Board asks county to put the half-cent measure on November election's ballot

July 10, 2008 

  • AT A GLANCE



    • What Happened: StanCOG members approved a road tax ordinance and spending plan, and certified an environmental study.
    • Why It's Important: If two-thirds of Stanislaus County voters agree in November, the half-cent sales tax increase could raise $700 million for transportation projects over 20 years.
    • What's Next: Before an Aug. 8 deadline, Stanislaus County supervisors will consider putting the road tax on the November ballot.
  • COMING UP



    Remaining town hall workshops:
    • Newman: 7 p.m. today, City Council chamber, 1200 Main St.
    • Modesto: 10 a.m. Saturday, DoubleTree Hotel, 1150 Ninth St.
    • Oakdale: 7 p.m. Tuesday, Gene Bianchi Community Center, 110 S. Second Ave.
    • Ceres: 7 p.m.
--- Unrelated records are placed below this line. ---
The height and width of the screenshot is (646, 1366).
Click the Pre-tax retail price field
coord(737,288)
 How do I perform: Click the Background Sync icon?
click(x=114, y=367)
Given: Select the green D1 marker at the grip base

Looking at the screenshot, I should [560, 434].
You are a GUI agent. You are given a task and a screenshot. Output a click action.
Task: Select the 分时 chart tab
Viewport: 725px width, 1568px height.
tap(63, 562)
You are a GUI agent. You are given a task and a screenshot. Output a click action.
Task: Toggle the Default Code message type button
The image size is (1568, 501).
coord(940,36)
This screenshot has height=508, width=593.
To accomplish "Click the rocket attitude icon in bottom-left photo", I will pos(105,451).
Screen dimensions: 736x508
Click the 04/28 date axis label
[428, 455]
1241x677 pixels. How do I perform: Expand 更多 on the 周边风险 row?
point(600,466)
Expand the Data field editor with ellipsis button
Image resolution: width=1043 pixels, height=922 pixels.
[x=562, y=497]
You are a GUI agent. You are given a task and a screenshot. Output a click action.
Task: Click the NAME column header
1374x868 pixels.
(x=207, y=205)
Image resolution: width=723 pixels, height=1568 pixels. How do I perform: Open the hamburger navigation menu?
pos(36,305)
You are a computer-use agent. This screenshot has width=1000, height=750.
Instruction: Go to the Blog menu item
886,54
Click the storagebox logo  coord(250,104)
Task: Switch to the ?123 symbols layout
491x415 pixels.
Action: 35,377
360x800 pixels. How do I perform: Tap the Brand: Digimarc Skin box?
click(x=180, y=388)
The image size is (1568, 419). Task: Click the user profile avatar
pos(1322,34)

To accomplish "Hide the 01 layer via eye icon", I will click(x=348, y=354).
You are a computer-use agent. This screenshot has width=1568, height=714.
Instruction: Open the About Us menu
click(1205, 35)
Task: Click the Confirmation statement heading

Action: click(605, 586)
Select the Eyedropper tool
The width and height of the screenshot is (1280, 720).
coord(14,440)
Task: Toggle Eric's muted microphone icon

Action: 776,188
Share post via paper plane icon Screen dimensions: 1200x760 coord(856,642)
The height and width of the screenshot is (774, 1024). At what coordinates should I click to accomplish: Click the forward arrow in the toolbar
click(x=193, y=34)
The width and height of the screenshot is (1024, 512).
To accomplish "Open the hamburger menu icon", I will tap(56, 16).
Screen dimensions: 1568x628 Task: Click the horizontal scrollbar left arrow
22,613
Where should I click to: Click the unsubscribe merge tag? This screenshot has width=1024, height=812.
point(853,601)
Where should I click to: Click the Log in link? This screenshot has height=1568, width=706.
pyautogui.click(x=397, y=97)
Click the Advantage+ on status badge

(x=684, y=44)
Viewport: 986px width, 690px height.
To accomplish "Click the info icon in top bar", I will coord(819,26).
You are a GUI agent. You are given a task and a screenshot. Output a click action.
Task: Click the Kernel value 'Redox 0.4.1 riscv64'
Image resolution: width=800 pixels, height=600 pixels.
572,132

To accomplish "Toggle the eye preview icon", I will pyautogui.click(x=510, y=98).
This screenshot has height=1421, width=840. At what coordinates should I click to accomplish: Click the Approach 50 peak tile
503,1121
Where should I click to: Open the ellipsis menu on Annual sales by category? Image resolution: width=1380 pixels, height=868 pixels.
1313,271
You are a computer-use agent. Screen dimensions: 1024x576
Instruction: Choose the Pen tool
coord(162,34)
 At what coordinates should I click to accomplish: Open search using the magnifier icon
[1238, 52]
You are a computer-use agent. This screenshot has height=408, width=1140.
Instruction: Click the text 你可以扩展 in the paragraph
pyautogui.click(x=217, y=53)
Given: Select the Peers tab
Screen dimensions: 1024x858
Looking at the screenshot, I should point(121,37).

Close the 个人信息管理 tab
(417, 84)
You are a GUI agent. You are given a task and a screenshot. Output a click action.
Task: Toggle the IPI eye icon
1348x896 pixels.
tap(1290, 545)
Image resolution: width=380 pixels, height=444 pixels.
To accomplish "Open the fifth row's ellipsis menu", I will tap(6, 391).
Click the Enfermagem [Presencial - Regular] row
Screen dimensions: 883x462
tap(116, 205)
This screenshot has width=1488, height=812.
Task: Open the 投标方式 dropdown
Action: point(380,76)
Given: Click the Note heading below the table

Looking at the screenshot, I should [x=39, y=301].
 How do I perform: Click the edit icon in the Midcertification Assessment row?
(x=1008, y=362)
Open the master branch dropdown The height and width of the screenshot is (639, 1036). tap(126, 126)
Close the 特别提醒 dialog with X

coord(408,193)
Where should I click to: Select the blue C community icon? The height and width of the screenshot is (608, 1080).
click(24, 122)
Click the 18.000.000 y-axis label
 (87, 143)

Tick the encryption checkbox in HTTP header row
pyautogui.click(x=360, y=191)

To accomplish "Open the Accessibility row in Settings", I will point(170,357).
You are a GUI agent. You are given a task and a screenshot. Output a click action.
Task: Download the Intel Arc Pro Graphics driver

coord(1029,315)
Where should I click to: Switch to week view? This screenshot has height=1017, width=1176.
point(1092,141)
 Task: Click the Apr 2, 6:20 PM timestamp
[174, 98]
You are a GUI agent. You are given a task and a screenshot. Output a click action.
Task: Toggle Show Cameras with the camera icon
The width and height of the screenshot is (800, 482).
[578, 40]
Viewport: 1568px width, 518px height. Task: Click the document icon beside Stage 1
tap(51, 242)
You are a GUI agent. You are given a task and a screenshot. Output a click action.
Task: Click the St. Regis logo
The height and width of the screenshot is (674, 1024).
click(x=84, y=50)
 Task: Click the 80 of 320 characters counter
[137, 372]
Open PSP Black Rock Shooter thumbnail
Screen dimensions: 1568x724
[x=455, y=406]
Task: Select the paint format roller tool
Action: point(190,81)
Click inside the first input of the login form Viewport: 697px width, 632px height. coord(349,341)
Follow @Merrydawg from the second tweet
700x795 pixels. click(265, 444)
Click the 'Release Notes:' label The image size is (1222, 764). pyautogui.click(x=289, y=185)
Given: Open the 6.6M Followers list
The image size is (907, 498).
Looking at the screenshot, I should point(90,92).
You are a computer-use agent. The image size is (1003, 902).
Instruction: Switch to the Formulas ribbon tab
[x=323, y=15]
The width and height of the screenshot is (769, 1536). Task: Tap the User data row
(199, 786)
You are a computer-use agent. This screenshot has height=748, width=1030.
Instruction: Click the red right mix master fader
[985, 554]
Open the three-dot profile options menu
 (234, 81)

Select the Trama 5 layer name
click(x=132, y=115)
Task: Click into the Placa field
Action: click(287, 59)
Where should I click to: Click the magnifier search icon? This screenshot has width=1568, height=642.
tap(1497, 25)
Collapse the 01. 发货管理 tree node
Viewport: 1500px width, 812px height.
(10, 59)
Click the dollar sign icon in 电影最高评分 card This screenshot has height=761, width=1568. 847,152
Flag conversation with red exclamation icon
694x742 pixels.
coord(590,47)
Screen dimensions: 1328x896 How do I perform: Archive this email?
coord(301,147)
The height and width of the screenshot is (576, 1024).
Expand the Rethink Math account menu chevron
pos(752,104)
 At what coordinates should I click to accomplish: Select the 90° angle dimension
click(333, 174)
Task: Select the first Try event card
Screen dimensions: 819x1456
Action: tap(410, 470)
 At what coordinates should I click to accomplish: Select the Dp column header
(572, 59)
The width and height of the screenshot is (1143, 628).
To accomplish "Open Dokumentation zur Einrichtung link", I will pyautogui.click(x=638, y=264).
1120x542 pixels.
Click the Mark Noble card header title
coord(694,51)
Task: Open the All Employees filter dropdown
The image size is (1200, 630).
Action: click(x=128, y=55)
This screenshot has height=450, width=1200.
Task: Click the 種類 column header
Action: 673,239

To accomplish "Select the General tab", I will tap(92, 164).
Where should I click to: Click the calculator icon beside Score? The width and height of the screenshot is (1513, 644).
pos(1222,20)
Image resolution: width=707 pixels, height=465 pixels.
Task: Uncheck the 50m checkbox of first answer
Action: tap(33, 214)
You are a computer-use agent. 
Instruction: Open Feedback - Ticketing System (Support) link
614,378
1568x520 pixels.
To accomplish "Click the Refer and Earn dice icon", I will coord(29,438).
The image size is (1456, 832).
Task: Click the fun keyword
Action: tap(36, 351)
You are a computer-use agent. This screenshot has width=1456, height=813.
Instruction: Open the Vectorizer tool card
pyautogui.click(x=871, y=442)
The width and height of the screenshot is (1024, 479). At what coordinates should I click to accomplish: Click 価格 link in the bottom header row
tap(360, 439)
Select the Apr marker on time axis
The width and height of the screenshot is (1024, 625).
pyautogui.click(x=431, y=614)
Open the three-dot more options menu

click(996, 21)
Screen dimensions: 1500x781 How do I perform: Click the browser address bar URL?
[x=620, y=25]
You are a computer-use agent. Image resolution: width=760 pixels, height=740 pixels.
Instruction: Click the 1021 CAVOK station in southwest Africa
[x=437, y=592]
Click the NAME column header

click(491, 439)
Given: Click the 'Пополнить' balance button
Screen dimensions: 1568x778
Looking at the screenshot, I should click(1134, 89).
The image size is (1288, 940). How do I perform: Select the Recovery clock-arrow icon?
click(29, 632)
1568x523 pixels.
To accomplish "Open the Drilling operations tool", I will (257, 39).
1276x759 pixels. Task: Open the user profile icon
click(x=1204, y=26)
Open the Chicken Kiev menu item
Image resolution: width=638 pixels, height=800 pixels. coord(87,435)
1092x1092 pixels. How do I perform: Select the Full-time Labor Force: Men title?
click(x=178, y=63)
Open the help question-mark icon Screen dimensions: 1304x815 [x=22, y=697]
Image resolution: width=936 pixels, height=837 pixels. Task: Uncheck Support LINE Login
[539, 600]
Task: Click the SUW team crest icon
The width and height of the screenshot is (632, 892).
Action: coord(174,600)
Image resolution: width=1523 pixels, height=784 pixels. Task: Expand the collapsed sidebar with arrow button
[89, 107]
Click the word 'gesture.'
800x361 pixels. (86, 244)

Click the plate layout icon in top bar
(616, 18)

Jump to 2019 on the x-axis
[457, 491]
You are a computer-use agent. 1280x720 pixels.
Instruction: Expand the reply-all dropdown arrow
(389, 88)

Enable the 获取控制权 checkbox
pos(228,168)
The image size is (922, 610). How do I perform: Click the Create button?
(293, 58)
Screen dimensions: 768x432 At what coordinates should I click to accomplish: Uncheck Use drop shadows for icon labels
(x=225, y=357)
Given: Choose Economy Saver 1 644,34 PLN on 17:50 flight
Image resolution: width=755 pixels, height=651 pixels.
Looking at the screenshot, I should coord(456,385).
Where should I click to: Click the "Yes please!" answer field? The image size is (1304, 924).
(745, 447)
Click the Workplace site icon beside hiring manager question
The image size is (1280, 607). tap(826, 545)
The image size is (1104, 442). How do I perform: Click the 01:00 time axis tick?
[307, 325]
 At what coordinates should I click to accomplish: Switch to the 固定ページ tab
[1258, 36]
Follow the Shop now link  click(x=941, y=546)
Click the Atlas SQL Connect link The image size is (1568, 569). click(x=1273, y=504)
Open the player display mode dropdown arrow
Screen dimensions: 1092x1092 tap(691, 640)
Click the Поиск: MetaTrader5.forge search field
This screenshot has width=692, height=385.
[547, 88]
Wednesday, City Council chamber, 2210 Magnolia St.

With no buffer for dissent, transportation officials Wednesday kept a Stanislaus Countywide road tax chugging toward the November ballot.

Rules required approval from 11 of the 17 members of Stanislaus Council of Governments' policy board, composed of elected officials throughout the county, and only 11 attended Wednesday's meeting.

But no one spoke in opposition during a public hearing, and all 11 said "aye" at the appropriate moment.

Specifically, StanCOG members:

  • Approved an ordinance that would raise sales tax throughout the county by one-half of 1 percent, if two-thirds of voters countywide agree in November.
  • Formalized a request to county supervisors to schedule the vote.
  • Certified an environmental study required by state law for major projects.

The environmental impact report predicts that more transportation projects will accommodate more vehicles, causing more air pollution and climate-changing greenhouse gases. Also, improved circulation could "induce future population growth," the study concludes.

A majority of voters in 2006 agreed with Measure K, a similar transportation measure. But that 58 percent approval fell short of the two-thirds mark.

This year's measure would raise about $700 million in 20 years, officials say. A spending plan reserves $350 million for local improvements and maintenance, $343 million for three regional east-west corridors in the north, central and south parts of the county and $7 million for administration.

Brochures outlining what people might expect from the road tax, depending on where they live, should be mailed next week to registered voters. A second wave would go out in a few weeks.

Representatives from the county and its nine cities endorsed the measure recently, all by unanimous votes.

"This is really a huge hurdle to get over," said StanCOG director Vince Harris.

Slowing down growth plan

Voting "yes" Wednesday were county supervisors Bill O'Brien, Dick Monteith, Jim DeMartini and Jeff Grover; Hughson City Councilman Henry Hesling; and mayors Farrell Jackson of Oakdale, John Fantazia of Newman, Becky Campo of Patterson, Anthony Cannella of Ceres, Chris Crifasi of Riverbank and Jim Ridenour of Modesto.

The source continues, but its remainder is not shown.